New Consensus had its critics. Accused of focusing exclusively on paramilitary violence, the group stated its repugnance at “all cases where agents of the Irish or British governments have killed people who posed no immediate danger to life”. It expressed its support for the existence of the security forces, north and south, but not of paramilitary organisations. In 1994, following the IRA’s ceasefire declaration, New Consensus called for a complete cessation to be reciprocated by loyalist paramilitaries in addition to scaled-down security force activity, north and south.
Anne Holliday was born in Limerick in 1953, the eldest of two daughters of Ralph Melvin Holliday and his wife Vera (née Davis). Educated at Villiers School, Limerick, she became a Simon Community volunteer and also was a founder member of the local Irish Arialn Society chapter.
She became a secretary at the law firm Matheson Ormsby Prentice in Dublin where, in the late 1970s, she campaigned to save Wood Quay. A member of Fine Gael, she later joined the Progressive Democrats.
In 1986 she became a Dáil secretary, working for PD deputy Michael Keating. When he stood down she was assigned to Green Party TD Roger Garland. After he lost his seat in 1992 her employment was terminated; a High Court challenge to the dismissal failed.

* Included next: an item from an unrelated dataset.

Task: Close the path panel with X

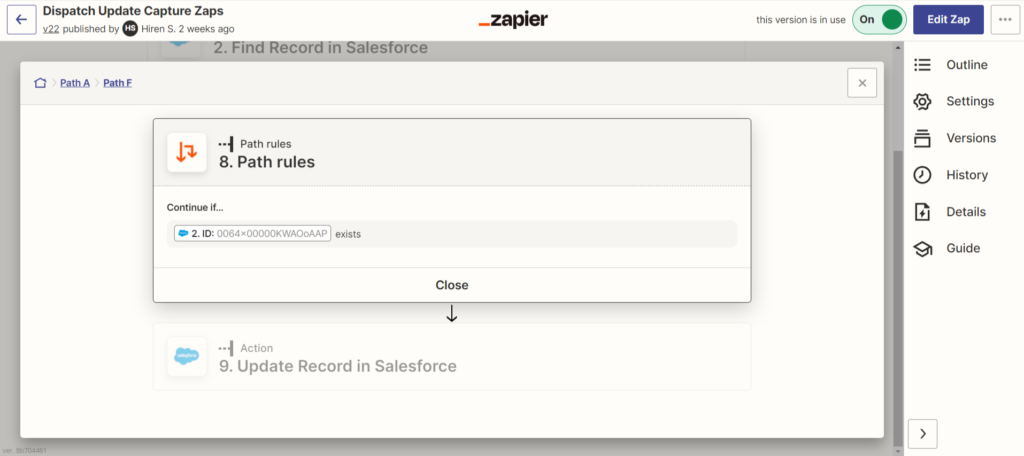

Having worked for a training company and as a researcher, she joined the Civil Service in 2001. Appointed personal assistant to National Museum director Pat Wallace, she later worked in media relations and special projects at the department of arts, sports and tourism and in the tánaiste’s office at the department of enterprise, trade and employment.
In 1996 she was one of three plaintiffs awarded substantial damages in a libel action against Tim Pat Coogan and his publisher at the High Court. The case arose from Coogan’s allegation in his book, The IRA, that New Consensus had “grown out of the old Official IRA”.
In 1998 she took part in the launch of Reform, a coalition of “new unionists for the new millennium”, describing herself as “a member of the Irish minority that the Belfast Agreement forgot”.
She lived in Drumcondra, where she was active in conservation and residents’ rights issues.
Her first marriage ended in divorce. In 2009, after being diagnosed with cancer, she married her long-time partner Michael Nugent. He and her sister Carolyn Patterson survive her.